# [Goal]
Please rewrite the material from the line containing "Vinhetas (135, 1158)" down to the line containing "A voz da Tradição (162, 739)", changing "Agenda de Eventos" to "Calendário de Eventos" and leaving everything else as it is.
============
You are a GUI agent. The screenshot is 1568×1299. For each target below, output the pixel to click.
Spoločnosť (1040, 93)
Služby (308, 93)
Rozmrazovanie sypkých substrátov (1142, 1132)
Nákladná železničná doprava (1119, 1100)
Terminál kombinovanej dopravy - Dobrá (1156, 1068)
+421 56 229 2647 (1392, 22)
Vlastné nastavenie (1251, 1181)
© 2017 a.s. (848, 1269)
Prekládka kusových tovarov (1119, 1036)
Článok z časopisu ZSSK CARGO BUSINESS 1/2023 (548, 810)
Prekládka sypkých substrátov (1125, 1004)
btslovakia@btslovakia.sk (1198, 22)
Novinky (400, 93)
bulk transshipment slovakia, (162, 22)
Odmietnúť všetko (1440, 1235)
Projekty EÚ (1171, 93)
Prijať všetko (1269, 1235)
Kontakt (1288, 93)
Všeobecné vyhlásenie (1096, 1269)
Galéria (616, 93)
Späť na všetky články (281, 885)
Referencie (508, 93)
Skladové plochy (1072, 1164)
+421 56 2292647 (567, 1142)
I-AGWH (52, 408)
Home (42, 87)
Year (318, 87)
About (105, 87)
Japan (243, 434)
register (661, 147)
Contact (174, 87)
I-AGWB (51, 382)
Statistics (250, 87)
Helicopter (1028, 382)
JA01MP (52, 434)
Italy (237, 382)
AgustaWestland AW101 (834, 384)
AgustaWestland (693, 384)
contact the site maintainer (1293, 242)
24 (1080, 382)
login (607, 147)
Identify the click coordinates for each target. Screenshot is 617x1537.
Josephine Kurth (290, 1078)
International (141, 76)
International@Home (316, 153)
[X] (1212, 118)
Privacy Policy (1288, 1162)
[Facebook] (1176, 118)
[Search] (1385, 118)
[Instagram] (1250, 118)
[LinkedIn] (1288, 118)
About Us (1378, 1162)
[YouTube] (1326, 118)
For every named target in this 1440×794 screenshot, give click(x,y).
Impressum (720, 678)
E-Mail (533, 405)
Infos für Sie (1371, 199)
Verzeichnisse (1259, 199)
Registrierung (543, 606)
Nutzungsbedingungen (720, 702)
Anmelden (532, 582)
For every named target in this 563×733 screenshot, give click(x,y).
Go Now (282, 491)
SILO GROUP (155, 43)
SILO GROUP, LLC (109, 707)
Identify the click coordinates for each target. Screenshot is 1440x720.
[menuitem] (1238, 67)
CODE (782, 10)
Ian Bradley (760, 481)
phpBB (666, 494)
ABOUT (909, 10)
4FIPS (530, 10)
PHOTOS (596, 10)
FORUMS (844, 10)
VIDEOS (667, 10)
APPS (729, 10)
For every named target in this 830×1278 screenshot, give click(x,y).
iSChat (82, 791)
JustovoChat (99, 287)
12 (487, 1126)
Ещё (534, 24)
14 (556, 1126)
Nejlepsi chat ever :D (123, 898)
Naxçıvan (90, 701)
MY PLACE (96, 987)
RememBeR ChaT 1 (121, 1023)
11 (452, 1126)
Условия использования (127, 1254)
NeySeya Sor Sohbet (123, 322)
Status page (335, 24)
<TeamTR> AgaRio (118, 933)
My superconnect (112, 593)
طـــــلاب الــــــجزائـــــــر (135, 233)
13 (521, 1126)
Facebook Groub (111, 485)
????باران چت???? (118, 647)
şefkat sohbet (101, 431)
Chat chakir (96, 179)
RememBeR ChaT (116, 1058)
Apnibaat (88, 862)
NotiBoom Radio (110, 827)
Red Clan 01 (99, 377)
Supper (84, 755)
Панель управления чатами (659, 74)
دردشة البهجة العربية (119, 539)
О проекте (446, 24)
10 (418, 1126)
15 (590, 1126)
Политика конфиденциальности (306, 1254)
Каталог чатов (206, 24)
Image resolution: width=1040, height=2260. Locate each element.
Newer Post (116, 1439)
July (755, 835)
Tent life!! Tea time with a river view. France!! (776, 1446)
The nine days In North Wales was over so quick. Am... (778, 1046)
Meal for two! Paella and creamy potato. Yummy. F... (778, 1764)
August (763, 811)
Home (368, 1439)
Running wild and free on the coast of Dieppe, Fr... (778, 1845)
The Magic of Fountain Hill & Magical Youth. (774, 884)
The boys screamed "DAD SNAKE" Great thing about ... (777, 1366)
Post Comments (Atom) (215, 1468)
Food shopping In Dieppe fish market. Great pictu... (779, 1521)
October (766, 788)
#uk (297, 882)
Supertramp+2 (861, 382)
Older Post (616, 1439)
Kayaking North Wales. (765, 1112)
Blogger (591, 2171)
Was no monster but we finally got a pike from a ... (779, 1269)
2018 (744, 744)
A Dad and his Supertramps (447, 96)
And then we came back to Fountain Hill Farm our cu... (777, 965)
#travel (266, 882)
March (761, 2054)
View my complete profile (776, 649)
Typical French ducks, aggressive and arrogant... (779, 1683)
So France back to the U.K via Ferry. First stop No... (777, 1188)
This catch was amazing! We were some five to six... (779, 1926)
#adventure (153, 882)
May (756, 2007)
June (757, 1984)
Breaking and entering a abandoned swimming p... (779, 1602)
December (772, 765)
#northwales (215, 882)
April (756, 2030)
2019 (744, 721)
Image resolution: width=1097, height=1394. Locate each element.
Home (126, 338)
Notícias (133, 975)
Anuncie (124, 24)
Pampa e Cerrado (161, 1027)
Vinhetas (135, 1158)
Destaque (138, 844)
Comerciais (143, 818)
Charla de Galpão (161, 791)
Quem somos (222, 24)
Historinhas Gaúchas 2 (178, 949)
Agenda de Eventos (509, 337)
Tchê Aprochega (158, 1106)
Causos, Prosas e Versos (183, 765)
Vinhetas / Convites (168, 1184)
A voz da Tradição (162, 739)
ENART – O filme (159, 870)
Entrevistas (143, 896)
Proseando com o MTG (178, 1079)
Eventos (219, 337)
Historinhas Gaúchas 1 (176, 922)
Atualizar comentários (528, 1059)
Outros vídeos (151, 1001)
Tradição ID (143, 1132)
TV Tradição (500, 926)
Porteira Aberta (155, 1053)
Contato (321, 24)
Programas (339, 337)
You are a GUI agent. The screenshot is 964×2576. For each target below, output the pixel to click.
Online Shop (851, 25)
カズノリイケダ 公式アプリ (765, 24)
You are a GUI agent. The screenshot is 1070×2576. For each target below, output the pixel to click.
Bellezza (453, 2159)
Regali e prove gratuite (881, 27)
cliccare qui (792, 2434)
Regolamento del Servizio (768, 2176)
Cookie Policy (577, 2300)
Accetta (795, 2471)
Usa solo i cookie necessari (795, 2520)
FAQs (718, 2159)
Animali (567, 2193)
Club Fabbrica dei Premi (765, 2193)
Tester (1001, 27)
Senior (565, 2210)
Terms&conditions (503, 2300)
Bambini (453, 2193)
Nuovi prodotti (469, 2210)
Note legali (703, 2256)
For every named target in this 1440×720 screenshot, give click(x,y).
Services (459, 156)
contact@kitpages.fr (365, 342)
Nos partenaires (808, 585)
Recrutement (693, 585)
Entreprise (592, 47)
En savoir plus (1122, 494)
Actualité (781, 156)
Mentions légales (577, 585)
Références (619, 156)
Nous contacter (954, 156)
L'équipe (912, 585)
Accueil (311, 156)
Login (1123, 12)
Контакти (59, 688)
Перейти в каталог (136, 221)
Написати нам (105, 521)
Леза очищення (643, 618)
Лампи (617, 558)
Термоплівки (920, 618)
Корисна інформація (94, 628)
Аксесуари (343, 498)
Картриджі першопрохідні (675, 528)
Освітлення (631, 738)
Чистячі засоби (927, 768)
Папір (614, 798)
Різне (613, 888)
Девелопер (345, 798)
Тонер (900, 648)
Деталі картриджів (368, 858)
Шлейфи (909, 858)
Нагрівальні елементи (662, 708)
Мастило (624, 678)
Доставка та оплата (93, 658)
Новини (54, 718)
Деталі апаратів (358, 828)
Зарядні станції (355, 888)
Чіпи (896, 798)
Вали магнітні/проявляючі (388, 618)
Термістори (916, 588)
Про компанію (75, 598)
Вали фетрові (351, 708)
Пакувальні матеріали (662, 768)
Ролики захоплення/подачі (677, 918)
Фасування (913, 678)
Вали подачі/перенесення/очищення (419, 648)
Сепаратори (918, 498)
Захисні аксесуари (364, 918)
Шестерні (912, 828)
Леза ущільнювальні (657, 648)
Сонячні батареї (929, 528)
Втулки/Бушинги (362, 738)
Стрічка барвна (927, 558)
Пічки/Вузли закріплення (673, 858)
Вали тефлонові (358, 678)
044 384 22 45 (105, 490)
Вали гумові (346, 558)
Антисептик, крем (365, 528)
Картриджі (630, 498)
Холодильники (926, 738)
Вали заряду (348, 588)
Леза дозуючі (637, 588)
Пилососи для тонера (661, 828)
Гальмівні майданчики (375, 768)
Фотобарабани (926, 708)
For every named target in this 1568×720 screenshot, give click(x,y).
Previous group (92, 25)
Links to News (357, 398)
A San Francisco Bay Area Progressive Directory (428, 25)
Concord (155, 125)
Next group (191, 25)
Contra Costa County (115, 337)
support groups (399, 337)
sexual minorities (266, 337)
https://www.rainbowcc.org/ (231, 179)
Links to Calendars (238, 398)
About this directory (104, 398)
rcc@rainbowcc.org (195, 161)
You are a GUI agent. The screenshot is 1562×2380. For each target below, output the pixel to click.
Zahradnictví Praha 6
============
# [The solution]
Vinhetas (135, 1158)
Destaque (138, 844)
Comerciais (143, 818)
Charla de Galpão (161, 791)
Quem somos (222, 24)
Historinhas Gaúchas 2 (178, 949)
Calendário de Eventos (509, 337)
Tchê Aprochega (158, 1106)
Causos, Prosas e Versos (183, 765)
Vinhetas / Convites (168, 1184)
A voz da Tradição (162, 739)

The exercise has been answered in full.